Lesbos lies right in front of the Turkey’s shore. Around three quarters of the island is encompassed by the Turkish mainland. For those coming to Turkey after being forced to leave their home country due to war, terror or individual persecution, Lesbos is their ticket to enter the European Union and claim asylum. For as long as the EU has existed, Lesbo has acted as somewhat of a gateway. For many refugees this island constituted the first point of entry. The infamous refugee camp Moria, sometimes referred to as the “graveyard of human rights”, was founded in 2013 on an old military base next to the small town with the same name in a steep valley. The old Moria was bursting out of its seams. The camp was constructed to harbor around 5.000 people at any given time. Shortly before the fire engulfed the entire infrastructure of the camp without taking a single life, around 20.000 people lived in the camp. Due to the lack of space, some had to resort to set up their tents outside of camp in the fields nearby.
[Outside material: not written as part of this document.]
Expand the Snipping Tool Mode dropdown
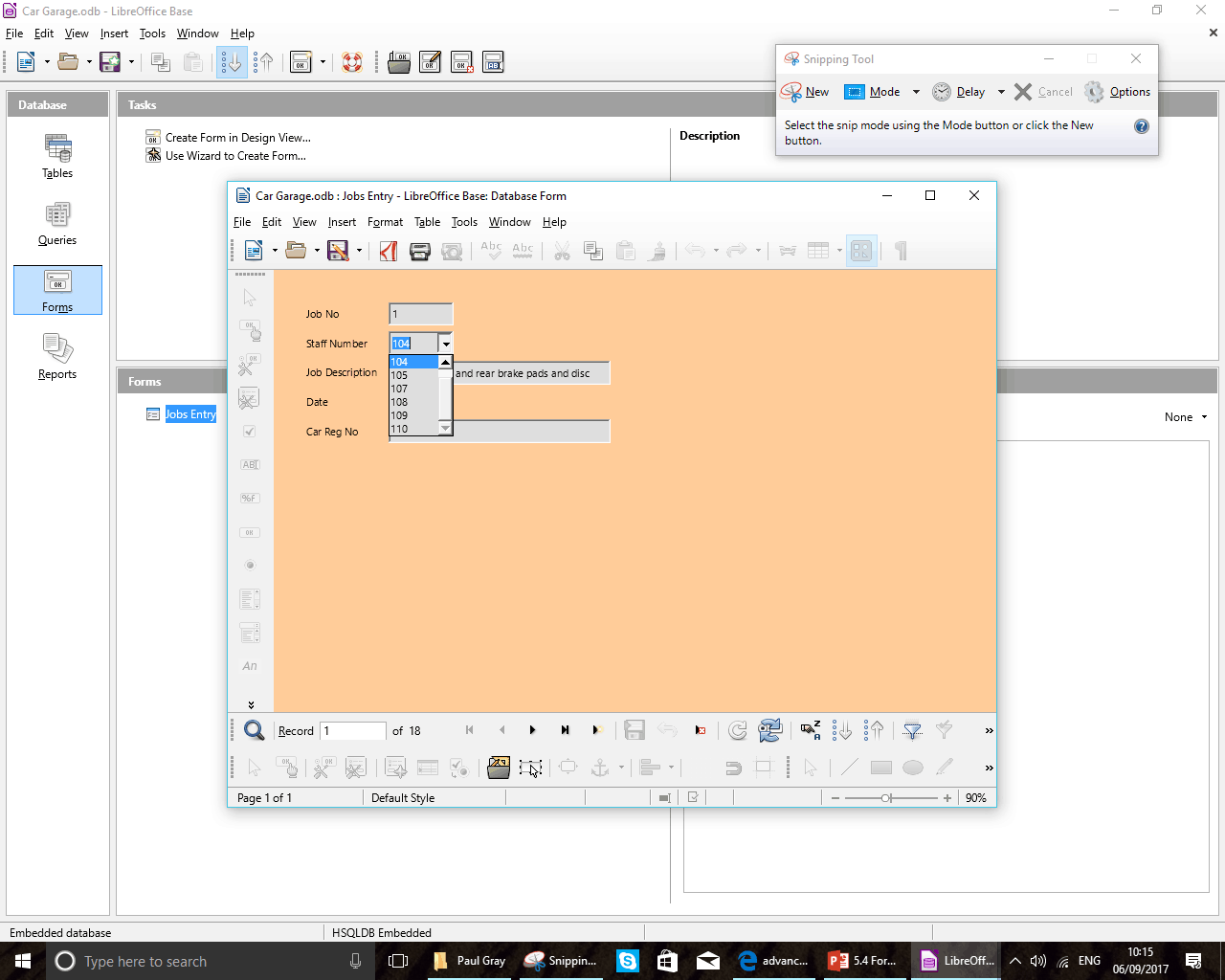Image resolution: width=1225 pixels, height=980 pixels. [x=916, y=91]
The new camp was set up at the shore of Lesbos on a level surface. Considering the topography of such a camp is detrimental since old people, pregnant women, sick people, young children and traumatized people are the ones who will walk along these trails and roads for as long as they will be living in the camp. And that might be for a long time. On average most people will be forced to stay in the camp for two years until their application is fully processed. Sometimes it takes less time, sometimes it takes more time. The people living in the camp are confined to its boundaries as they are not permitted to leave on a regular basis, with few exceptions. Living in old Moria was like living in hell, I was told by those who could draw the comparison. The new Moria seemed to be a great improvement as only 3.000 people were now living in a space that was double in size of the old camp. But what does two years of living in an improved hell look like?
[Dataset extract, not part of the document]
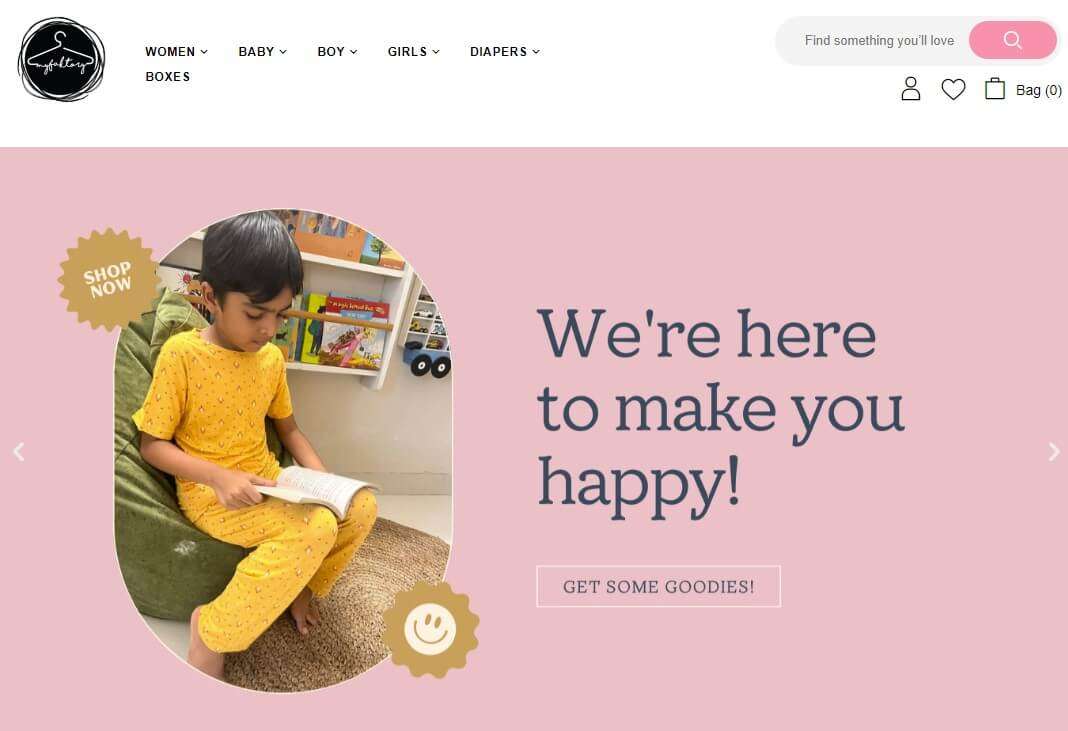Open the user account icon

click(911, 89)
For this question to be answered sensibly you would need to ask someone who lived there as a refugee and not someone privileged enough to be able to choose to work there and leave it again after a month. What I can answer is the question of how working in an improved hell looks like. You see people rot away before your eyes. The worst is noticing that the process happening to young children who, after being deprived of education, functioning sanitary facilities, a warm home and the safety of an organized community for a sustained period, fall into a deep depression. Disgust and repulsion set in when you smell the living conditions people are forced to exist in even though there are more than enough resources in the EU to ensure clean facilities. If you are able to speak Persian, you will hear how some people have been stranded on this island for over four years without any information on when they’ll be able leave as the people in charge refuse to tell them anything. Four years of waiting around having your life wasted away. Four years of not being able to work, provide for your family or have a real home. Four years of being unsure if the police will show up at your door tomorrow morning to deport you. Four years of hell or an improved hell gnaw at the soul.
Working in an improved hell is an improved nightmare, but a nightmare, nonetheless. However, it is a necessity if you want to understand why the EU, an organization priding itself as being a champion of human rights decided to bury those rights on an otherwise insignificant island at the outskirts of its realm. If you want to work in the field of refugee aid you need to face the lived in reality of the people you are trying to aid. Humanitarian aid cannot be accomplished if those in charge never step away from their comfortable desks in their air-conditioned offices. I wonder how fast the living conditions would change if the political elite of the EU were forced to use the same lavatories as the people living in the new Moria.